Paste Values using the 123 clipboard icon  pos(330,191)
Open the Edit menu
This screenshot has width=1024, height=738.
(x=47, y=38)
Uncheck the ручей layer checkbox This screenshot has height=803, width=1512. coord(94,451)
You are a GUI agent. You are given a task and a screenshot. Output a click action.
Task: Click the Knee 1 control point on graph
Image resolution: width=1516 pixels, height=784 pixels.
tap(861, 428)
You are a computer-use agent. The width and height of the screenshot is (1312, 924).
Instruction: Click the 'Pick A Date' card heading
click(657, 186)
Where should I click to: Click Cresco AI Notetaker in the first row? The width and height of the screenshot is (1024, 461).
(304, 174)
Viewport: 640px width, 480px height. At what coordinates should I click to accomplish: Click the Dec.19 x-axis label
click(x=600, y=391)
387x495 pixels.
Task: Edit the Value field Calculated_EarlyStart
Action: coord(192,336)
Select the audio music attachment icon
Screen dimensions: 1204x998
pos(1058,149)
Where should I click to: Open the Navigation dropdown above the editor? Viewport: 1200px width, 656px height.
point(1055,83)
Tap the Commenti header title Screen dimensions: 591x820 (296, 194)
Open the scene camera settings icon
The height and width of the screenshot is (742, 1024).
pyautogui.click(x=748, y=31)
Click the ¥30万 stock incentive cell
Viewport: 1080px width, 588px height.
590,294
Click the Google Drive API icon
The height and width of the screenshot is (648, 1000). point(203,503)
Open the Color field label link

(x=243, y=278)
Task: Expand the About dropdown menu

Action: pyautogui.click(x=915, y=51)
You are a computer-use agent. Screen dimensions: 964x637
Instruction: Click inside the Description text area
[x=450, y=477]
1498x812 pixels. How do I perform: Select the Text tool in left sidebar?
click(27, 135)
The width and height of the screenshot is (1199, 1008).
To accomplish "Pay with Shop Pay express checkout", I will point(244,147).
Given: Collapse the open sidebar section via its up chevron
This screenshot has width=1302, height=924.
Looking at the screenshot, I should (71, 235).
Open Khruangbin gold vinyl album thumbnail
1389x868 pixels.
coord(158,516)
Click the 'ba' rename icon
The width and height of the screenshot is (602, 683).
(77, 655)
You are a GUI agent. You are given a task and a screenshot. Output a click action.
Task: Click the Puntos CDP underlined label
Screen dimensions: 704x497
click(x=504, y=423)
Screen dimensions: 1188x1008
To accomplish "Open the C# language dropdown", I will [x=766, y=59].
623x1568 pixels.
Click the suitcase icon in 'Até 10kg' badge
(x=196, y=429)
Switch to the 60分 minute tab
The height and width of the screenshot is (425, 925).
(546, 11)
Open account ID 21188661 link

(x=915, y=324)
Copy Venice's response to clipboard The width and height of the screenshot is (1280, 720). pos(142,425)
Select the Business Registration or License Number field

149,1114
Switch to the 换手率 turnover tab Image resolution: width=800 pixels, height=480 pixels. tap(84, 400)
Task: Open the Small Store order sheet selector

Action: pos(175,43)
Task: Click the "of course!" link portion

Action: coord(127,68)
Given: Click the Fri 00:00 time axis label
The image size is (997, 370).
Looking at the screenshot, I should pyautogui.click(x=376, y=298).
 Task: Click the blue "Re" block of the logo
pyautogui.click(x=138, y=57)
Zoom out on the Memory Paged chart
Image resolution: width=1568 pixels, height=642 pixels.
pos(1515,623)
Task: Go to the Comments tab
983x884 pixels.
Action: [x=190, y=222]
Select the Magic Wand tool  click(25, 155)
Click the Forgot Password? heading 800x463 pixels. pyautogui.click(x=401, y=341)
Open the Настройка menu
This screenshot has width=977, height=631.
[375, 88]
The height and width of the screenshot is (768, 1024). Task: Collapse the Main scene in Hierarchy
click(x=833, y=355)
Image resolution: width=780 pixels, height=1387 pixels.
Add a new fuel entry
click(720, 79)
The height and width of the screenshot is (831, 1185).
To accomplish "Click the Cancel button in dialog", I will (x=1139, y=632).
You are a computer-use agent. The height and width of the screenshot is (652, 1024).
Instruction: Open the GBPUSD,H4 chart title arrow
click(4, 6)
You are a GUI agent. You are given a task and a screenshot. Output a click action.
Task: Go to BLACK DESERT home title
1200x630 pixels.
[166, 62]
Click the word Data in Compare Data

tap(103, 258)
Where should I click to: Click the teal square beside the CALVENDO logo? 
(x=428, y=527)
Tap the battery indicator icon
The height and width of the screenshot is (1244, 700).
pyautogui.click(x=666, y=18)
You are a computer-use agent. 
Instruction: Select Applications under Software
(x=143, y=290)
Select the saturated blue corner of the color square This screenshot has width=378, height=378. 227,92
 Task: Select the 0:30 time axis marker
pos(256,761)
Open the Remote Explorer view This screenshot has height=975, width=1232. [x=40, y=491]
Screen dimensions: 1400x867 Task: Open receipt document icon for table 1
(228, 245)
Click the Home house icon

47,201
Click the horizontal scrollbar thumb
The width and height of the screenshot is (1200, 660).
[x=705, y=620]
......
# [EXERCISE INSTRUCTIONS]
Copy every entry exactly.

# [REPLY]
Paste Values using the 123 clipboard icon  pos(330,191)
Open the Edit menu
This screenshot has width=1024, height=738.
(x=47, y=38)
Uncheck the ручей layer checkbox This screenshot has height=803, width=1512. coord(94,451)
You are a GUI agent. You are given a task and a screenshot. Output a click action.
Task: Click the Knee 1 control point on graph
Image resolution: width=1516 pixels, height=784 pixels.
tap(861, 428)
You are a computer-use agent. The width and height of the screenshot is (1312, 924).
Instruction: Click the 'Pick A Date' card heading
click(657, 186)
Where should I click to: Click Cresco AI Notetaker in the first row? The width and height of the screenshot is (1024, 461).
(304, 174)
Viewport: 640px width, 480px height. At what coordinates should I click to accomplish: Click the Dec.19 x-axis label
click(x=600, y=391)
387x495 pixels.
Task: Edit the Value field Calculated_EarlyStart
Action: coord(192,336)
Select the audio music attachment icon
Screen dimensions: 1204x998
pos(1058,149)
Where should I click to: Open the Navigation dropdown above the editor? Viewport: 1200px width, 656px height.
point(1055,83)
Tap the Commenti header title Screen dimensions: 591x820 (296, 194)
Open the scene camera settings icon
The height and width of the screenshot is (742, 1024).
pyautogui.click(x=748, y=31)
Click the ¥30万 stock incentive cell
Viewport: 1080px width, 588px height.
590,294
Click the Google Drive API icon
The height and width of the screenshot is (648, 1000). point(203,503)
Open the Color field label link

(x=243, y=278)
Task: Expand the About dropdown menu

Action: pyautogui.click(x=915, y=51)
You are a computer-use agent. Screen dimensions: 964x637
Instruction: Click inside the Description text area
[x=450, y=477]
1498x812 pixels. How do I perform: Select the Text tool in left sidebar?
click(27, 135)
The width and height of the screenshot is (1199, 1008).
To accomplish "Pay with Shop Pay express checkout", I will point(244,147).
Given: Collapse the open sidebar section via its up chevron
This screenshot has width=1302, height=924.
Looking at the screenshot, I should (71, 235).
Open Khruangbin gold vinyl album thumbnail
1389x868 pixels.
coord(158,516)
Click the 'ba' rename icon
The width and height of the screenshot is (602, 683).
(77, 655)
You are a GUI agent. You are given a task and a screenshot. Output a click action.
Task: Click the Puntos CDP underlined label
Screen dimensions: 704x497
click(x=504, y=423)
Screen dimensions: 1188x1008
To accomplish "Open the C# language dropdown", I will [x=766, y=59].
623x1568 pixels.
Click the suitcase icon in 'Até 10kg' badge
(x=196, y=429)
Switch to the 60分 minute tab
The height and width of the screenshot is (425, 925).
(546, 11)
Open account ID 21188661 link

(x=915, y=324)
Copy Venice's response to clipboard The width and height of the screenshot is (1280, 720). pos(142,425)
Select the Business Registration or License Number field

149,1114
Switch to the 换手率 turnover tab Image resolution: width=800 pixels, height=480 pixels. tap(84, 400)
Task: Open the Small Store order sheet selector

Action: pos(175,43)
Task: Click the "of course!" link portion

Action: coord(127,68)
Given: Click the Fri 00:00 time axis label
The image size is (997, 370).
Looking at the screenshot, I should pyautogui.click(x=376, y=298).
 Task: Click the blue "Re" block of the logo
pyautogui.click(x=138, y=57)
Zoom out on the Memory Paged chart
Image resolution: width=1568 pixels, height=642 pixels.
pos(1515,623)
Task: Go to the Comments tab
983x884 pixels.
Action: [x=190, y=222]
Select the Magic Wand tool  click(25, 155)
Click the Forgot Password? heading 800x463 pixels. pyautogui.click(x=401, y=341)
Open the Настройка menu
This screenshot has width=977, height=631.
[375, 88]
The height and width of the screenshot is (768, 1024). Task: Collapse the Main scene in Hierarchy
click(x=833, y=355)
Image resolution: width=780 pixels, height=1387 pixels.
Add a new fuel entry
click(720, 79)
The height and width of the screenshot is (831, 1185).
To accomplish "Click the Cancel button in dialog", I will (x=1139, y=632).
You are a computer-use agent. The height and width of the screenshot is (652, 1024).
Instruction: Open the GBPUSD,H4 chart title arrow
click(4, 6)
You are a GUI agent. You are given a task and a screenshot. Output a click action.
Task: Go to BLACK DESERT home title
1200x630 pixels.
[166, 62]
Click the word Data in Compare Data

tap(103, 258)
Where should I click to: Click the teal square beside the CALVENDO logo? 
(x=428, y=527)
Tap the battery indicator icon
The height and width of the screenshot is (1244, 700).
pyautogui.click(x=666, y=18)
You are a computer-use agent. 
Instruction: Select Applications under Software
(x=143, y=290)
Select the saturated blue corner of the color square This screenshot has width=378, height=378. 227,92
 Task: Select the 0:30 time axis marker
pos(256,761)
Open the Remote Explorer view This screenshot has height=975, width=1232. [x=40, y=491]
Screen dimensions: 1400x867 Task: Open receipt document icon for table 1
(228, 245)
Click the Home house icon

47,201
Click the horizontal scrollbar thumb
The width and height of the screenshot is (1200, 660).
[x=705, y=620]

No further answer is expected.